BGH: Wann ist Anfechtungsklage noch „demnächst“ zugestellt?

Eine Anfechtungsklage eines Wohnungseigentümers ist dann nicht mehr „demnächst“ zugestellt, wenn sich der für die Zustellung der Klage ohnehin erforderliche Zeitraum durch die verspätete Einzahlung der Gerichtskosten um mehr als 14 Tage verzögert hat. Der 5. Zivilsenat hat insoweit seine Rechtsprechung angepasst.

Hintergrund

In einer Eigentümerversammlung am 16.6.2011 fassten die Wohnungseigentümer mehrere Beschlüsse. Hiergegen hat eine Eigentümerin Anfechtungsklage erhoben. Die Klage ist am 18.7.2011, einem Montag, beim Gericht eingegangen.

Das Gericht forderte bei der Eigentümerin weitere Unterlagen an, um den Kostenvorschuss errechnen zu können. Nachdem die Eigentümerin diese Unterlagen fristgerecht eingereicht hatte, erhielt ihr Prozessbevollmächtigter am 31.8.2011 die Aufforderung zur Zahlung des Kostenvorschusses. Diesen leitete er an die Rechtsschutzversicherung der Eigentümerin weiter. Am 19.9.2011 ging der Vorschuss bei der Justizkasse ein. Am 11.10.2011 wurde die Klage schließlich den übrigen Wohnungseigentümern zugestellt.

Das Landgericht hat die Anfechtungsklage abgewiesen, weil die einmonatige Klagefrist nicht eingehalten sei. Die Klage sei auch nicht „demnächst“ im Sinne von § 167 ZPO zugestellt worden.

Entscheidung

Die Eigentümerin hat die Anfechtungsfrist nicht versäumt. Die Klage ist zwar erst über drei Monate nach der Einreichung bei Gericht zugestellt worden. Dies war aber dennoch „demnächst“ im Sinne von § 167 ZPO.

Das Merkmal „demnächst“ ist nur erfüllt, wenn sich die der Partei zuzurechnenden Verzögerungen in einem hinnehmbaren Rahmen halten. Dabei wird eine der Partei zuzurechnende Verzögerung der Zustellung von bis zu 14 Tagen regelmäßig hingenommen.

Nach bisheriger Rechtsprechung des für das Wohnungseigentumsrecht zuständigen 5. Zivilsenats ist eine Verzögerung im Rahmen der Einzahlung des Gerichtskostenvorschusses hinnehmbar, wenn der Vorschuss nach der Anforderung innerhalb eines Zeitraums eingezahlt wird, der sich „um zwei Wochen bewegt oder nur geringfügig darüber liegt“. Die Hinnehmbarkeit von Verzögerungen, die über 14 Tage hinausgehen, sollte vom Vorliegen besonderer Umstände und dem Ergebnis einer tatrichterlichen Würdigung der Gesamtumstände abhängig sein.

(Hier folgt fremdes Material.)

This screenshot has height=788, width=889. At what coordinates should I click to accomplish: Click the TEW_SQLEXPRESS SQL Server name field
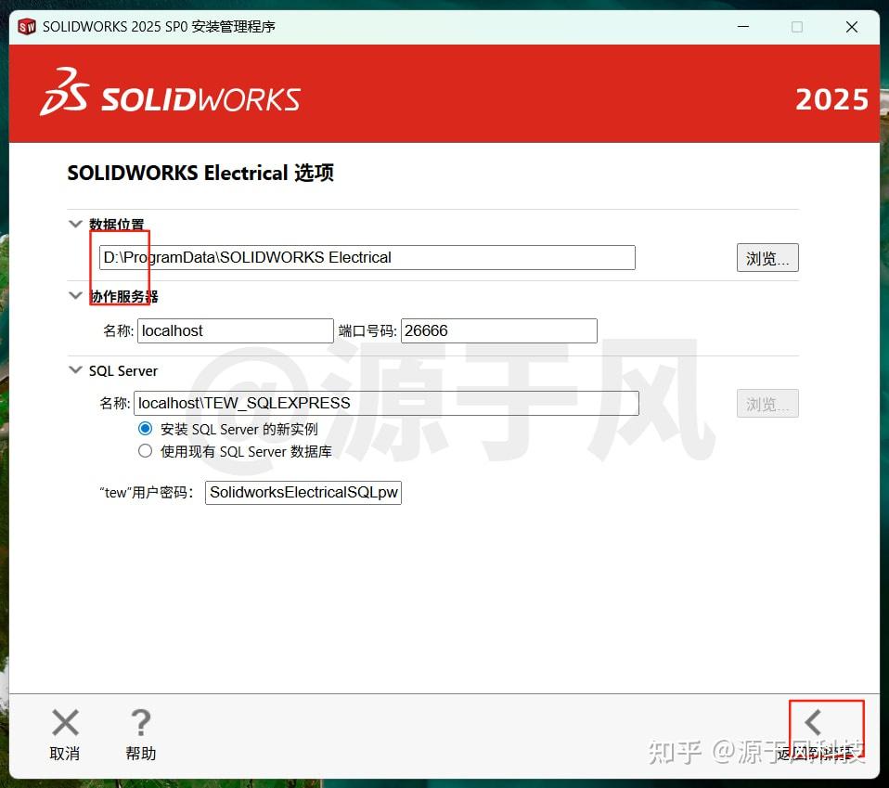coord(387,403)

Der 7. Zivilsenat stellt hingegen bei der Berechnung der noch hinnehmbaren Verzögerung von 14 Tagen ab, um wie viele Tage sich der für die Zustellung der Klage ohnehin erforderliche Zeitraum durch die Nachlässigkeit des Klägers verzögert hat. Dieser Auffassung hat sich der 5. Zivilsenat nun angeschlossen, um für sämtliche Fallgruppen denselben Maßstab zu haben.

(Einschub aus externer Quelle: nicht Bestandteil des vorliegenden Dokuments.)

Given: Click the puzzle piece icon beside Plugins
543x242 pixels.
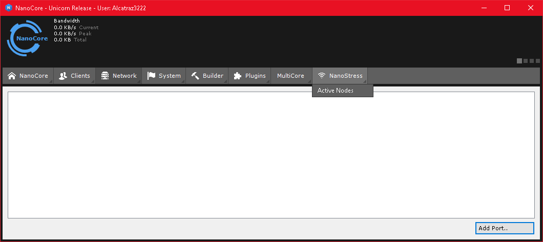Looking at the screenshot, I should point(237,76).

Gemessen daran ist die Zustellung hier „demnächst“ bewirkt worden. Eine der Anfechtungsklägerin vorwerfbare Verzögerung von mehr als 14 Tagen liegt nicht vor. Dabei ist zu berücksichtigen, dass der Vorschuss verfahrenswidrig nicht von ihr direkt, sondern über ihren Rechtsanwalt angefordert worden ist. Diese Verzögerung ist der Klägerin nicht zuzurechnen. Sie ist daher so zu stellen, als sei ihr selbst die Anforderung am 5.9.2011 zugegangen. Da die Klägerin frühestens am nächsten Tag hätte tätig werden müssen und der Kostenvorschuss tatsächlich am 19.9.2011 bei der Justizkasse eingegangen ist, liegt selbst ohne Berücksichtigung des für die Überweisung durch die Bank erforderlichen Zeitraums keine schuldhafte Verzögerung von mehr als 14 Tagen vor.